Redemption is about the fact that everything that was lost will be restored. To start with the truth most commonly recognized, we’ve been reconciled to God. We were alienated from Him due to our sin but through Christ’s atoning death our relationship has been restored. That’s part of redemption but it’s not all of it. Redemption is more of a mountain range than a mountain.
What was lost at the fall wasn’t just our relationship with God—we lost our body. We lost it ultimately to death and along the way to sickness, disease and disability. But the biblical witness tells us that God is going to do something about all that. Paul writes, “we ourselves, who have the first fruits of the Spirit, groan inwardly as we wait eagerly for our adoption to sonship, the redemption of our bodies” (Romans 8:23). In another resurrection text, he will say “the One who fashioned us for this very purpose is God, who has given us the Spirit as a deposit, guaranteeing what is to God” (2 Corinthians 5:5). We will get our body back (it has to be our body or it’s not a resurrection) and it will be glorious and adapted for our new existence (1 Corinthians 15:42ff).

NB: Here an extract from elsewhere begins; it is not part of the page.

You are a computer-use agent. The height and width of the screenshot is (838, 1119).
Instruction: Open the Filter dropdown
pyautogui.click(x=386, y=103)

But there’s more. What was lost at the fall was creation (Genesis 3:17ff). And in Romans 8 Paul says that the creation is waiting for our revealing and it will be “liberated from its bondage and brought into the freedom and glory of the children of God” (v. 21). Add it all up and our relationship with God, our body and creation will all be brought to back to fullness.
Sin doesn’t win; in the end Christ triumphs over all (1 Corinthians 15:54-57). This all takes place because God is faithful. Despite our rebellion and unfaithfulness, He has been faithful in providing a way back for His wayward through Jesus. And even though many continue to forsake His way, He is patiently working to bring fulfillment to all of His promises.
God is in the process of making all things new and He started with Jesus. Jesus is the first of God’s new humanity—the firstborn from the dead (Revelation 1:5). One day “we shall be like Him” (1 John 3:2). In Christ we are “new creation” (2 Corinthians 5:17). That is not new in point of time (neos), but new in terms of quality (kainos). Unlike cars, houses and clothes, this newness doesn’t deteriorate or depreciate. Time has no effect on it. The newness we experience has nothing to do with chronology and everything to do with our relationship with Jesus. Life has changed radically and as long as we remain in Christ we remain radically new.
This should make a difference in the way we live (1 Corinthians 15:58)!